The purchasing process generally follows several steps: property reservation with a deposit, due diligence period, signing a Sale & Purchase Agreement, obtaining government approval, staged payments, registration of rights at the Land Registry, setting up a rental management contract, and finally tax registration with Maldivian authorities if the property generates income.
In the context of resort real estate in the Maldives, hiring a specialized lawyer is not an option but a necessity, notably to conduct required legal checks.
– the master lease of the island or land (remaining term, renewal conditions, development obligations),
– environmental and tourism permits,
– compliance of the strata-title regime,
– allocation of responsibilities between owner, operator, and developer,
– exit modalities (resale, pre-emption rights, resale to foreigners or Maldivians).
Many investors also choose to rely on a local partner or a Maldivian consultant, if only to navigate administrative procedures, language, and customs.
Conclusion: An Exceptional Market, Requiring Meticulous Preparation
Investing in real estate in the Maldives offers a virtually unique cocktail: a natural setting among the most spectacular in the world, a very high-end positioning, limited land supply, light personal taxation, and potentially very attractive rental yields, particularly in well-managed branded resorts.
The legal framework prohibits freehold land ownership for foreigners, imposing 50 to 99-year leases. It requires mastering strata-title structures, joint-ventures, tourism-specific taxes, and long-term climate risks. The resale market is narrow, local financing limited, and profitability heavily depends on the health of the global tourism sector.

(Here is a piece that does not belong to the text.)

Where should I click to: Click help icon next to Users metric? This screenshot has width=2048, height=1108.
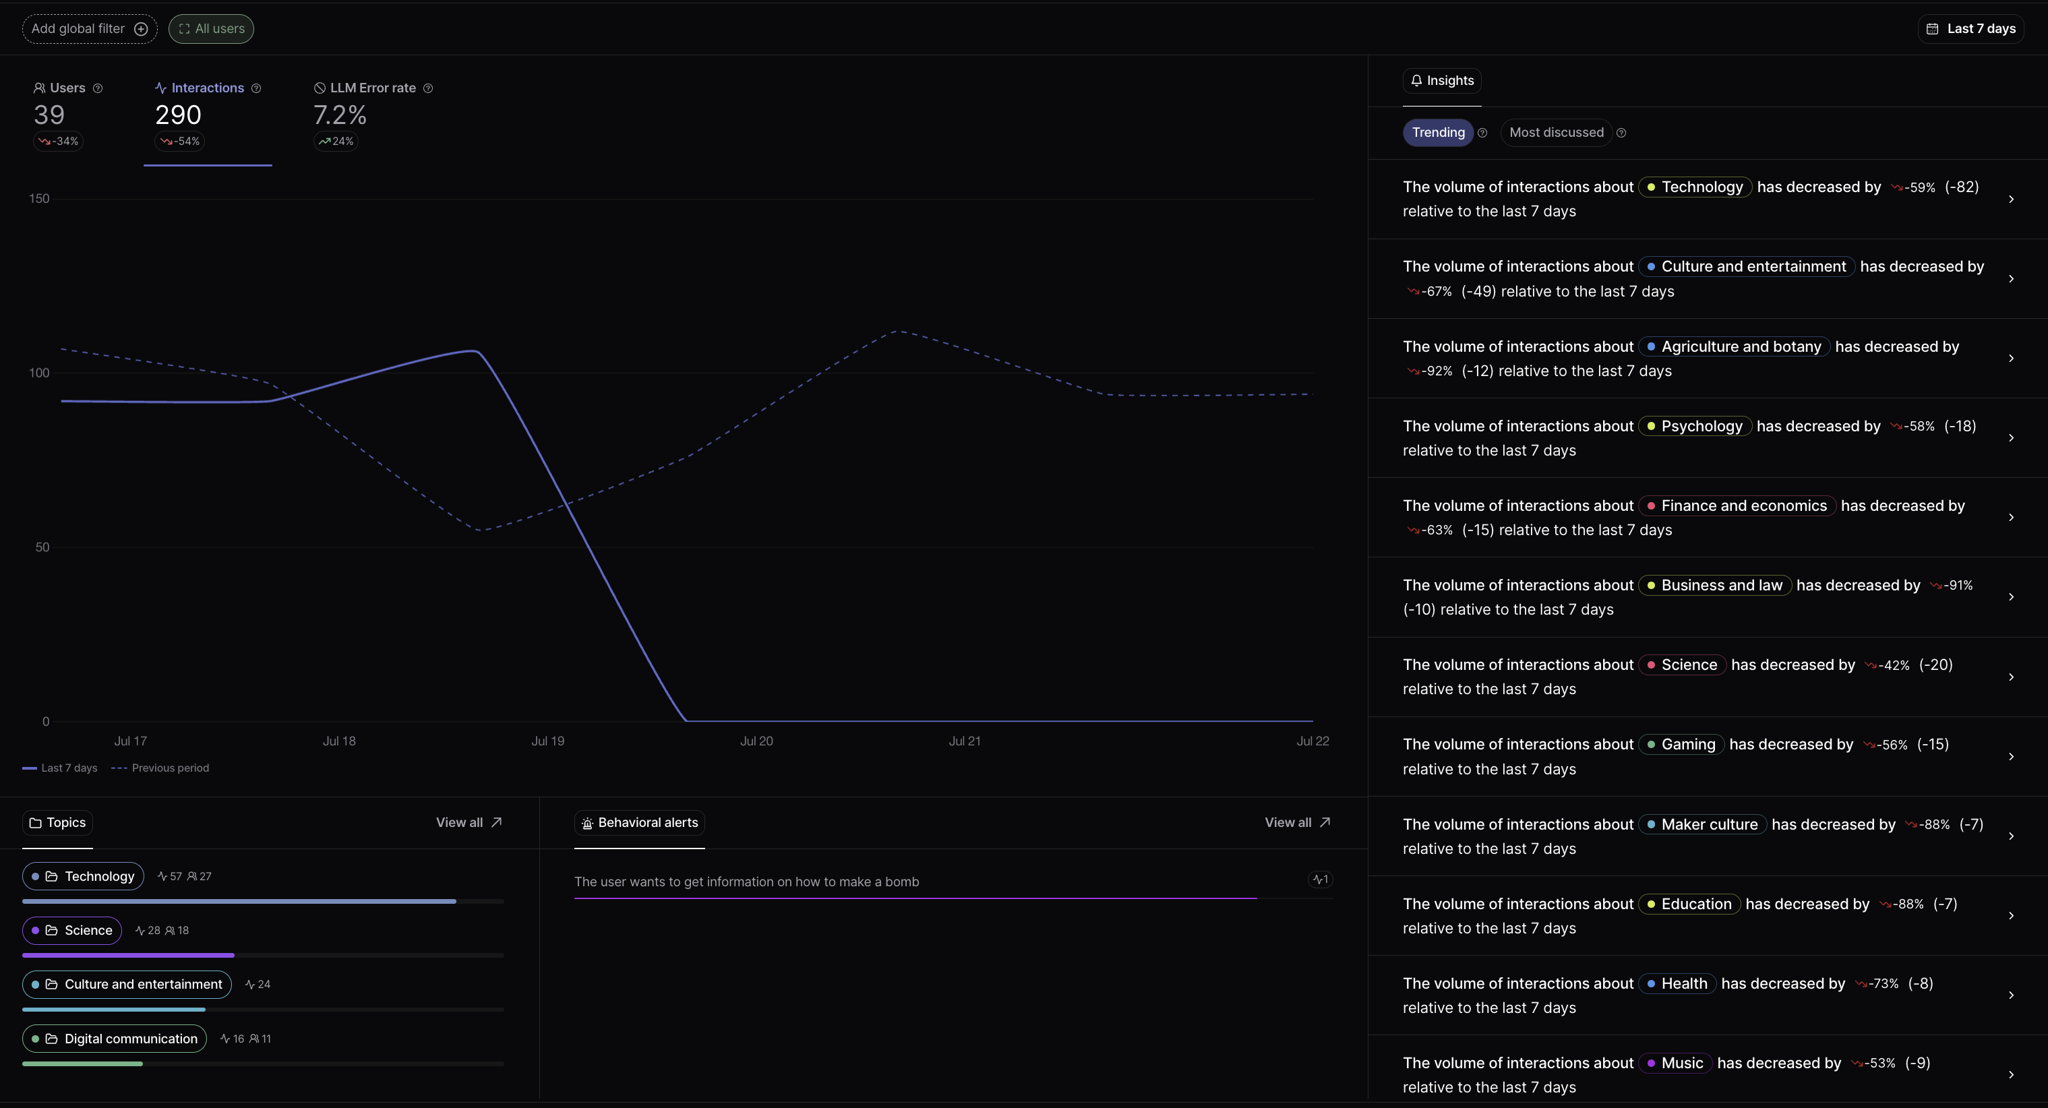98,88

For a savvy investor, capable of mobilizing specialized legal advice, conducting thorough due diligence, and accepting the logic of a high-end rental asset rather than a “patrimonial” property in the European sense, the Maldives can constitute a powerful addition to an international portfolio, both as a source of income and as a pleasure asset.

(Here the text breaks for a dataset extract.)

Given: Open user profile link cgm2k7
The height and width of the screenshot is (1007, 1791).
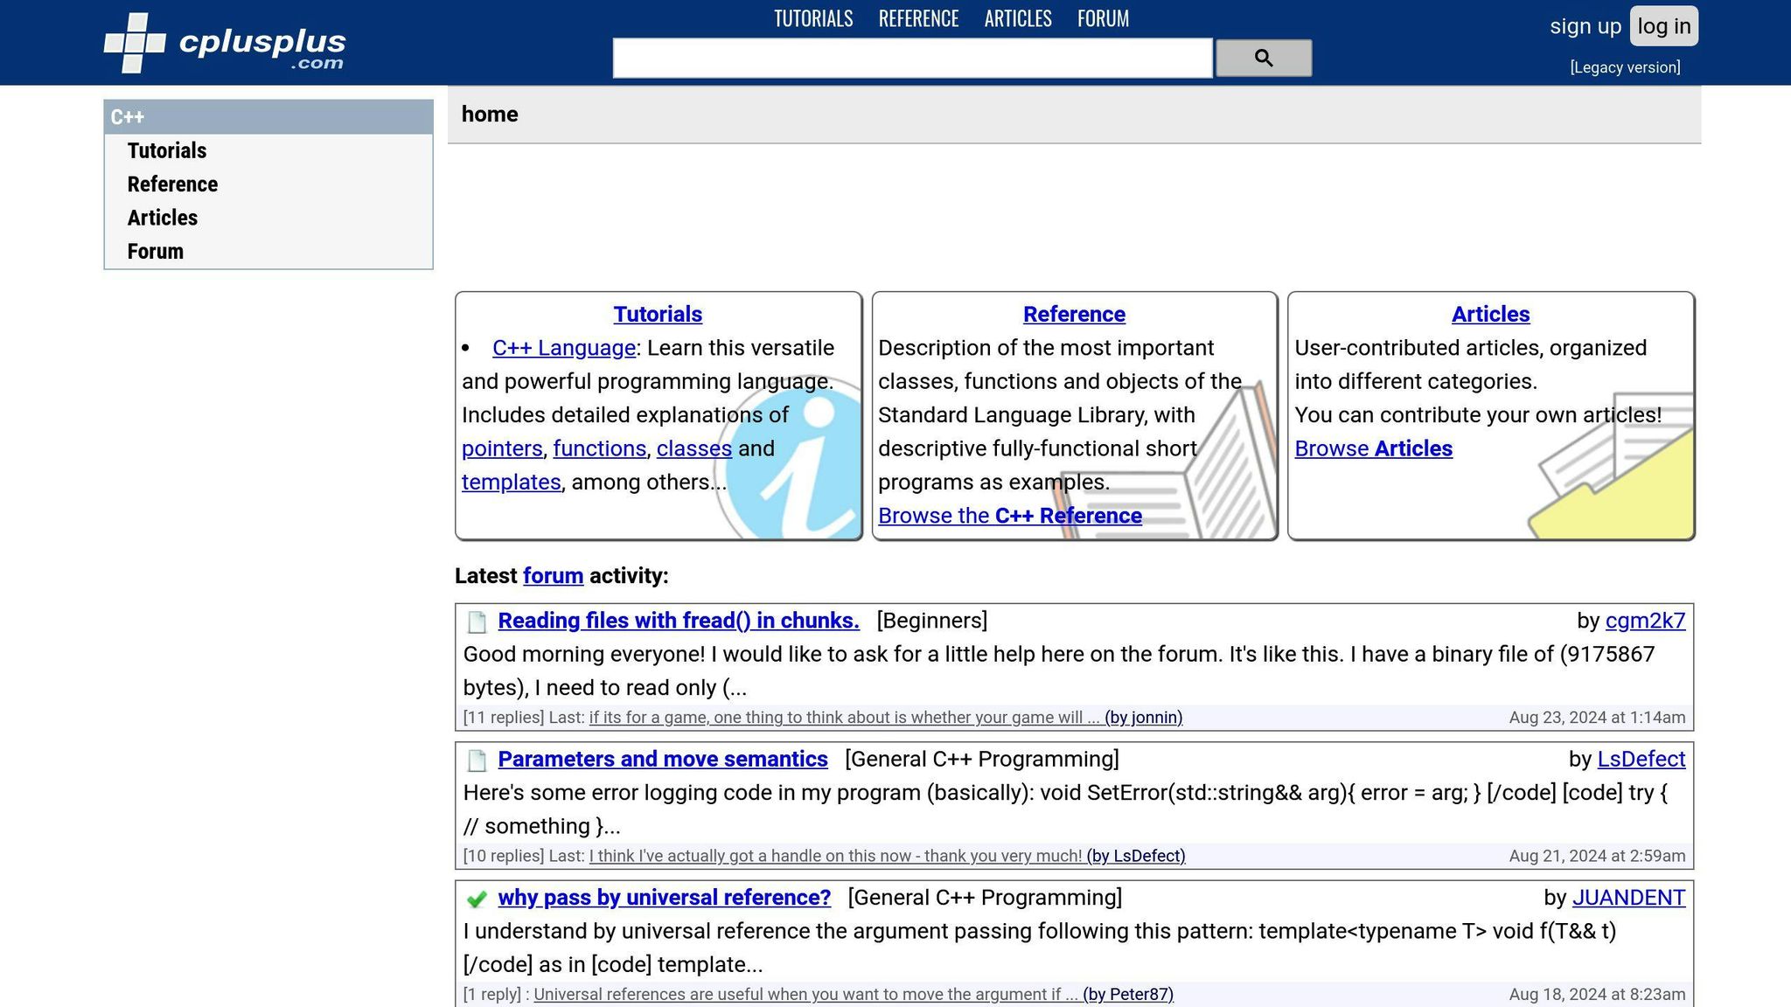Looking at the screenshot, I should (1646, 621).
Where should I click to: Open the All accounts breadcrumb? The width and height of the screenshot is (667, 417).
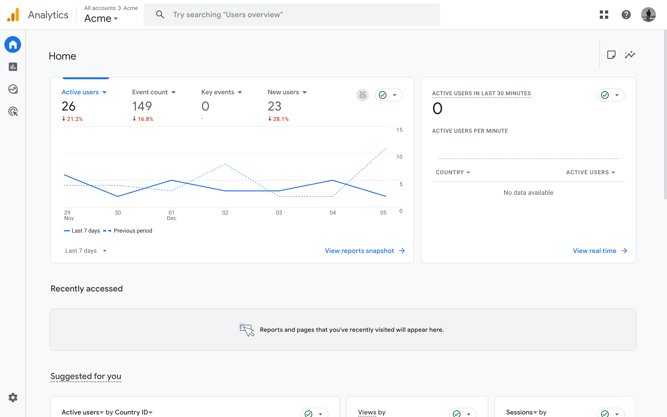click(x=100, y=8)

The key to a successful real estate investment in the Maldives rests on three essential pillars. First, one must understand that one is purchasing a usufruct right and not land in freehold. Second, it is crucial to analyze in detail the financial and legal solidity of the project operator and the terms of the master lease. Finally, it is imperative to integrate from the start the climate challenges and regulatory evolutions that will shape the archipelago in the coming decades. Respecting these conditions allows this rare investment to reconcile luxury, global tourism, and environmental challenges.